Review: 'Devil's Pocket' by John Dixon

Devil’s Pocket by John Dixon
Gallery Books (August 4, 2015)
352 pages, e-book $8.99, paperback $10.99
Reviewed by David Simms

DevilsPocketJohn Dixon gave the YA world a much needed punch to the throat last year with Phoenix Island, a novel that was filled with brutality, humanity, and intelligence. It launched the television series Intelligence, but even better, won the Bram Stoker Award for “Best YA Novel” this past May.

Sequels in book series usually tail off a bit, even in the most successful books, typically a rehashing of the first book. What does Dixon do? He takes a wide left turn into uncharted territory where it could have been disastrous for the many fans he accumulated. Devil’s Pocket is a raging success because of that turn, steering clear of the obvious and taking his hero into a world that will evoke feelings of Lord of the Flies (again), but also Fight Club mixed with The Hunger Games, but with an uppercut that makes those titles pale in their raw power and storytelling.

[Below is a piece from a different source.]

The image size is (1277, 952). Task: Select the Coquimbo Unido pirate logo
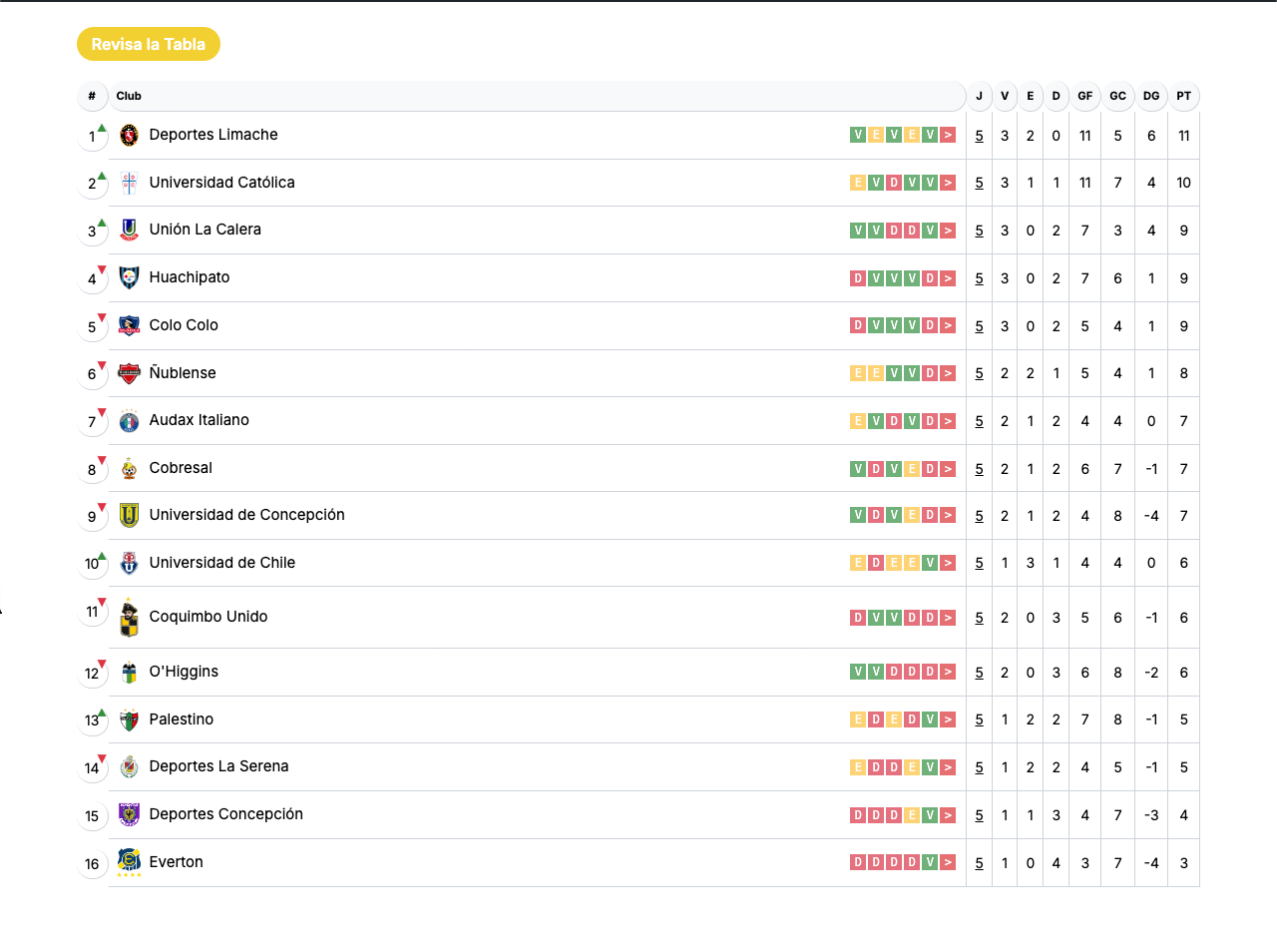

Carl Freeman, a teen who was sent to Phoenix Island as a sentence for his repeated fights, brawls, and beatings, even though most of them were in defense of the underdog or self-defense, has survived Stark, the leader of the prison and training grounds for a new breed of soldiers. He has been implanted with several chips, in his brain and throughout his body, that give him superhuman speed and power, along with a rage he battles daily. As he rises through the ranks to become Stark’s right hand man, the commander offers him a challenge he can’t turn down.

Stark sends Carl to Devil’s Pocket, a volcanic island in the middle of nowhere, to compete in the “Funeral Games.” The three man team will compete for a ten million dollar championship, along with earning the coveted prize from Stark. His crew? Agbeko, the heavyweight, another survivor from the first book and facing his own demons from a childhood much worse than Carl’s, and Tex, a smartass lightweight who has a quick trigger and quicker mouth. As they battle teams from across the globe, Carl devises a plan to take down “The Few,” a society of faceless men and women who may rule much more than this island. He discovers that Octavia, his interest from the first book, shows up as a companion to Romeo, an enigmatic fighter, yet both appear to have a plan in mind.

The fighting scenes are brutal and authentic, the suspense as Carl unfolds the mystery of the Few builds throughout, and the characterization superb. Dixon has penned another soon to be bestseller and obvious Stoker contender for next year. Forget the odd short-lived show; Carl and his story deserve their own time in the spotlight.

Highly recommended and deserves to be in schools and libraries everywhere.